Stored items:

══════════

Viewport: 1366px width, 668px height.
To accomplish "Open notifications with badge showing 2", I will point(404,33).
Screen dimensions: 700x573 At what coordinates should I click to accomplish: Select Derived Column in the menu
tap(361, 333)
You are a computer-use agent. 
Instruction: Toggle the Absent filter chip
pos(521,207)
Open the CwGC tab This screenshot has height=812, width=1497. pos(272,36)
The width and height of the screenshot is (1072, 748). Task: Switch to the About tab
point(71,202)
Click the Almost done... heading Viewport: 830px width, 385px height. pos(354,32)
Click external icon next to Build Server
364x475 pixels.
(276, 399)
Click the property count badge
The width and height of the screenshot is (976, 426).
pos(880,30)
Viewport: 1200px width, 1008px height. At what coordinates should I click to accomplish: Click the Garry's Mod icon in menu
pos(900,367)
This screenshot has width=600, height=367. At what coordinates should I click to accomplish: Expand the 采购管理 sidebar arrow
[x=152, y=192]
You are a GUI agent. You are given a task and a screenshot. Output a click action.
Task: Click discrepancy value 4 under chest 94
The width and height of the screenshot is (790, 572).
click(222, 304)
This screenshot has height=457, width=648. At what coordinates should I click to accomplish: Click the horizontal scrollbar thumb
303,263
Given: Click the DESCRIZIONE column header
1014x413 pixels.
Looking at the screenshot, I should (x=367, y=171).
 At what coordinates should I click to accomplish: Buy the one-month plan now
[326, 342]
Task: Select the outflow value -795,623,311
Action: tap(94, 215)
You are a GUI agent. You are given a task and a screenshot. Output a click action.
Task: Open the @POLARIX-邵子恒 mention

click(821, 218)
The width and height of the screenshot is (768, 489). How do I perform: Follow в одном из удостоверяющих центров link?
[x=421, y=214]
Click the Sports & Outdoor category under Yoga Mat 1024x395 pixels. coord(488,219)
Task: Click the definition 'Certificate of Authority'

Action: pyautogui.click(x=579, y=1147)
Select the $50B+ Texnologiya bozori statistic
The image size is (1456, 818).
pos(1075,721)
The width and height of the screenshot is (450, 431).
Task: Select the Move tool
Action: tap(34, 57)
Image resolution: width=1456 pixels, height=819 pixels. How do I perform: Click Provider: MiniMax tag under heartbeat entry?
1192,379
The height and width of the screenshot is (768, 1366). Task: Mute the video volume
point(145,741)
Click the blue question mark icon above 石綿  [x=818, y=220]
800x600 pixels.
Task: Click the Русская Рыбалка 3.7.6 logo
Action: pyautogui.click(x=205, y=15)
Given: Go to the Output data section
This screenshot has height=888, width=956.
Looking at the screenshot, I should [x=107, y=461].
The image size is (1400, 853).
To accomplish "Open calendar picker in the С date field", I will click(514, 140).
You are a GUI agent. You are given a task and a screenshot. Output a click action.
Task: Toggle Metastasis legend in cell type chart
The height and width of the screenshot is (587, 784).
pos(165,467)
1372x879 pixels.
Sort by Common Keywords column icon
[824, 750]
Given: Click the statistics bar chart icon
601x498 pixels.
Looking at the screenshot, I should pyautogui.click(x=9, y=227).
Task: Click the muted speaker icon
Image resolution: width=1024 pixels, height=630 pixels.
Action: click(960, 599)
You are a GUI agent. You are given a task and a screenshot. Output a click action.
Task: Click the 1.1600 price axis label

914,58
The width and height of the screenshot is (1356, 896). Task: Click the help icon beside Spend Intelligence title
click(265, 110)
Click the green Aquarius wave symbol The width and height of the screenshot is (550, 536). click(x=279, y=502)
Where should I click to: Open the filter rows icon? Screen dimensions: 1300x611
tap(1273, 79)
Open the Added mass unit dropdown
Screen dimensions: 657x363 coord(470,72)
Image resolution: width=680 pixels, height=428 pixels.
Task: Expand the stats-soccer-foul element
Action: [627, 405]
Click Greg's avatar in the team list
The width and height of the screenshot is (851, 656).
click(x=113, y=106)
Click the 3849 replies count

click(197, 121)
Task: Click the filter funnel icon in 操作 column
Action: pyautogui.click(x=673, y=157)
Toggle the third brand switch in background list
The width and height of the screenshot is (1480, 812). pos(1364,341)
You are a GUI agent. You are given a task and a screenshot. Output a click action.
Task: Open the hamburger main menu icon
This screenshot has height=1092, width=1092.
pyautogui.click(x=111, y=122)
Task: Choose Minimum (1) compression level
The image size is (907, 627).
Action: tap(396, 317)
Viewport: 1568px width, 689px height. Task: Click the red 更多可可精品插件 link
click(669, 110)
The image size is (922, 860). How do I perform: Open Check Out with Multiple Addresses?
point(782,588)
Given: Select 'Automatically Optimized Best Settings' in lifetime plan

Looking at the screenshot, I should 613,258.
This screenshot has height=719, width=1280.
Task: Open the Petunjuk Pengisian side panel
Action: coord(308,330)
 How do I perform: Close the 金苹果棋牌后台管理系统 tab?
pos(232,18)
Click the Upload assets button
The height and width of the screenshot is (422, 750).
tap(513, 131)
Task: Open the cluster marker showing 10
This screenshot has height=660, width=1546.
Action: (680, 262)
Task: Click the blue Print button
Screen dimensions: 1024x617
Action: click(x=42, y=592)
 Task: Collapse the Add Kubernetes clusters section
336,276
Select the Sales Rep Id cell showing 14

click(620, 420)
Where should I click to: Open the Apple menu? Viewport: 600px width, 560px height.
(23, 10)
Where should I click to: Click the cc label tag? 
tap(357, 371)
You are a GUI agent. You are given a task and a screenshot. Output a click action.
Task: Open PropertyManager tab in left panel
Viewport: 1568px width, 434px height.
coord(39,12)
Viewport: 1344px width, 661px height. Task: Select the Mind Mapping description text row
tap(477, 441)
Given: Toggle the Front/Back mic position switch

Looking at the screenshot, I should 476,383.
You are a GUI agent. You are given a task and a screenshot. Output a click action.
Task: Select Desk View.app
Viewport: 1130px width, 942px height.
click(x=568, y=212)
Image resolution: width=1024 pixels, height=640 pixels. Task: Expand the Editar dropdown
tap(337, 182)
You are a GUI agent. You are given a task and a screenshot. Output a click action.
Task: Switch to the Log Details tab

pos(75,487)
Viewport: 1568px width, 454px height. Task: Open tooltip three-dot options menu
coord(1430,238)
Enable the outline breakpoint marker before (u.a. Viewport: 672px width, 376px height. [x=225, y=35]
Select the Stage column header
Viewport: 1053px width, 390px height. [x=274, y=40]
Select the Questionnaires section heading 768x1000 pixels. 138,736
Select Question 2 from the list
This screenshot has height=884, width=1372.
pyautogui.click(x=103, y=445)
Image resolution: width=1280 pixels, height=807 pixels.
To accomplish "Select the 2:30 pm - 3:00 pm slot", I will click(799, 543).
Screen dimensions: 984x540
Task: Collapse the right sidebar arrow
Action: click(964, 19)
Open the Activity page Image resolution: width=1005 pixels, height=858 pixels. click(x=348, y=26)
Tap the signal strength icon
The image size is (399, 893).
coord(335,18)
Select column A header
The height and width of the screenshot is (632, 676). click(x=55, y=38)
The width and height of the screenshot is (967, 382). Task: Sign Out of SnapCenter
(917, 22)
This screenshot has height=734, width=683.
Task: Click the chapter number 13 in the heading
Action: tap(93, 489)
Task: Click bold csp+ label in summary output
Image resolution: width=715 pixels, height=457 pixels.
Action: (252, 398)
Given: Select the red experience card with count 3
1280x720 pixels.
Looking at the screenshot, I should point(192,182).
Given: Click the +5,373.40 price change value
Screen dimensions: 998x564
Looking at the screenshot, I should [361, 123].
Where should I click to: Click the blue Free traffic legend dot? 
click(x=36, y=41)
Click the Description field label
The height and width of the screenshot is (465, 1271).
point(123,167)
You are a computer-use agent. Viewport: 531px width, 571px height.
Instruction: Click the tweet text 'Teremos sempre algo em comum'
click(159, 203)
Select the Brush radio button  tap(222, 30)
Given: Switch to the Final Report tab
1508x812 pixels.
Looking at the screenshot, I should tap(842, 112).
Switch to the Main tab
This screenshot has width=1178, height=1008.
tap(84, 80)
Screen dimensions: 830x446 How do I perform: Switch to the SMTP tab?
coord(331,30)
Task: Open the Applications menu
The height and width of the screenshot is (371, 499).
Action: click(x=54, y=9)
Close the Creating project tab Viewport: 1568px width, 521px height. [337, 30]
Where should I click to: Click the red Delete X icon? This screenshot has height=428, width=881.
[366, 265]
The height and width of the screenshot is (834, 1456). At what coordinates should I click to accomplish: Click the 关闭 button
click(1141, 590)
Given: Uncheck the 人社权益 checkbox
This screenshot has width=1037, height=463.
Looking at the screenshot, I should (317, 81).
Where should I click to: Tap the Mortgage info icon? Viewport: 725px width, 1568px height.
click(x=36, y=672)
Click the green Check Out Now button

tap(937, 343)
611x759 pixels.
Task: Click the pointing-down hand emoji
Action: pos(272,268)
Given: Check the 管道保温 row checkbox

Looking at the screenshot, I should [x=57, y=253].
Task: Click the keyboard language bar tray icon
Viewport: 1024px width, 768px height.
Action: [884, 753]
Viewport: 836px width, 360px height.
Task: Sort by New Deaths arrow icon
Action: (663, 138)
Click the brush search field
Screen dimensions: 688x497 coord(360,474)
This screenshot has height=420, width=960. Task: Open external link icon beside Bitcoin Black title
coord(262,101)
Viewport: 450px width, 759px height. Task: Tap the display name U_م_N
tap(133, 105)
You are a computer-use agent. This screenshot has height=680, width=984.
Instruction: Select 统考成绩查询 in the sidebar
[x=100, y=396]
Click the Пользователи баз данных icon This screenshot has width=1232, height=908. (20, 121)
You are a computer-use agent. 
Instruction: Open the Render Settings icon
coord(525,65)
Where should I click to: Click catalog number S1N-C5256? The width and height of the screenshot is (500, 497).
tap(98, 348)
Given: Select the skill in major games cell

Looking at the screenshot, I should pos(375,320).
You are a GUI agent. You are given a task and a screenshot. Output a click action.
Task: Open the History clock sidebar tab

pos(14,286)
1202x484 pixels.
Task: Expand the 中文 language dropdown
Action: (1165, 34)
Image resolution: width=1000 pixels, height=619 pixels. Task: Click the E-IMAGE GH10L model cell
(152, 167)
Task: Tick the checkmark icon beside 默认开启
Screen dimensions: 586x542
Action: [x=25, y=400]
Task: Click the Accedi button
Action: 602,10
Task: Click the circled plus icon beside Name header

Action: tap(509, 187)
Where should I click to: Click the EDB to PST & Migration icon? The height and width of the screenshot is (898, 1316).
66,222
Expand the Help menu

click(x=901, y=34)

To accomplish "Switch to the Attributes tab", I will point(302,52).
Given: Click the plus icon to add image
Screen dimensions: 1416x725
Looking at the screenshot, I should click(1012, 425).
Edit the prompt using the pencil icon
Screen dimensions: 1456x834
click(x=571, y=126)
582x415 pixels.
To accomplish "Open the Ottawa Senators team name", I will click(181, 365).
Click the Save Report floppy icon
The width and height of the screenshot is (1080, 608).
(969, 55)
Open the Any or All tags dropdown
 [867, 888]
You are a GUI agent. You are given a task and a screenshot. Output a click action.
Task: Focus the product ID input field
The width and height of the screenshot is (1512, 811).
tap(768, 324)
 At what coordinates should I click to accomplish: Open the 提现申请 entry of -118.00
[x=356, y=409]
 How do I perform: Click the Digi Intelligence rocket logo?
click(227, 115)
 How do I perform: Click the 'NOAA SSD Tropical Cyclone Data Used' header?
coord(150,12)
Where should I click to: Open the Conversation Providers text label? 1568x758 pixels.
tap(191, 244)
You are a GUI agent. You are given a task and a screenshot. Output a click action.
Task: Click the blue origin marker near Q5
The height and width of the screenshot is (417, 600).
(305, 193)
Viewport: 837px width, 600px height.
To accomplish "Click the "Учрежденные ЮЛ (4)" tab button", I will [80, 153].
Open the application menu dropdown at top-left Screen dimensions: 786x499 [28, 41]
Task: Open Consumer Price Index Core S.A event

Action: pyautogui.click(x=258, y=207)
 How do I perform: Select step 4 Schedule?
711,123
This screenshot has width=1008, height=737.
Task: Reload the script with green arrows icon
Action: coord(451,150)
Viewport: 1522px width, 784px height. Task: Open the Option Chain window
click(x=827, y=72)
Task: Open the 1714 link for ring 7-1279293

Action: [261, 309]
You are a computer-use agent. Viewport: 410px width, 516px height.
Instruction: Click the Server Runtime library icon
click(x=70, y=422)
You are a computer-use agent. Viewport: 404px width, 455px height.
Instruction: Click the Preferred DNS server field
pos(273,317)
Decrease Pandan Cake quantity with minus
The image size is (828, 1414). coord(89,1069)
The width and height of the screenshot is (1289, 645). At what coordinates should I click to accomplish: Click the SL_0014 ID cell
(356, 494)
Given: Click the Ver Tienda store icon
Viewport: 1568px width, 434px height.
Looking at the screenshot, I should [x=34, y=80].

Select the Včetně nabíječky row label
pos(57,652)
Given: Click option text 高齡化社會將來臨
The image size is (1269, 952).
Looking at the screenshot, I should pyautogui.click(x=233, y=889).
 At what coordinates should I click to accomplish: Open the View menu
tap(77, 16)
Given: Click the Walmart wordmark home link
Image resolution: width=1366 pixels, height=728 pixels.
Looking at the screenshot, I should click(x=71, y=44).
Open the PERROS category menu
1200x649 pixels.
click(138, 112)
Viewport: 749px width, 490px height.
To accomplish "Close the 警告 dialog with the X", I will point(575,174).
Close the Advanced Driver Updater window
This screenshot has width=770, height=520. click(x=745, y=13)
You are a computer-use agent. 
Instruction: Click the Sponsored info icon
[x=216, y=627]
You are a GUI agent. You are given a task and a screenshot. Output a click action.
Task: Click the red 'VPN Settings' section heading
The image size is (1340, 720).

══════════

Prompt » From the data above, return every line from the line that has "Where should I click to: Open the filter" up to and including the line that has "Task: Open PropertyManager tab in left panel", exactly.

Answer to the exercise »
Where should I click to: Open the filter rows icon? Screen dimensions: 1300x611
tap(1273, 79)
Open the Added mass unit dropdown
Screen dimensions: 657x363 coord(470,72)
Image resolution: width=680 pixels, height=428 pixels.
Task: Expand the stats-soccer-foul element
Action: [627, 405]
Click Greg's avatar in the team list
The width and height of the screenshot is (851, 656).
click(x=113, y=106)
Click the 3849 replies count

click(197, 121)
Task: Click the filter funnel icon in 操作 column
Action: pyautogui.click(x=673, y=157)
Toggle the third brand switch in background list
The width and height of the screenshot is (1480, 812). pos(1364,341)
You are a GUI agent. You are given a task and a screenshot. Output a click action.
Task: Open the hamburger main menu icon
This screenshot has height=1092, width=1092.
pyautogui.click(x=111, y=122)
Task: Choose Minimum (1) compression level
The image size is (907, 627).
Action: tap(396, 317)
Viewport: 1568px width, 689px height. Task: Click the red 更多可可精品插件 link
click(669, 110)
The image size is (922, 860). How do I perform: Open Check Out with Multiple Addresses?
point(782,588)
Given: Select 'Automatically Optimized Best Settings' in lifetime plan

Looking at the screenshot, I should 613,258.
This screenshot has height=719, width=1280.
Task: Open the Petunjuk Pengisian side panel
Action: coord(308,330)
 How do I perform: Close the 金苹果棋牌后台管理系统 tab?
pos(232,18)
Click the Upload assets button
The height and width of the screenshot is (422, 750).
tap(513, 131)
Task: Open the cluster marker showing 10
This screenshot has height=660, width=1546.
Action: (680, 262)
Task: Click the blue Print button
Screen dimensions: 1024x617
Action: click(x=42, y=592)
 Task: Collapse the Add Kubernetes clusters section
336,276
Select the Sales Rep Id cell showing 14

click(620, 420)
Where should I click to: Open the Apple menu? Viewport: 600px width, 560px height.
(23, 10)
Where should I click to: Click the cc label tag? 
tap(357, 371)
You are a GUI agent. You are given a task and a screenshot. Output a click action.
Task: Open PropertyManager tab in left panel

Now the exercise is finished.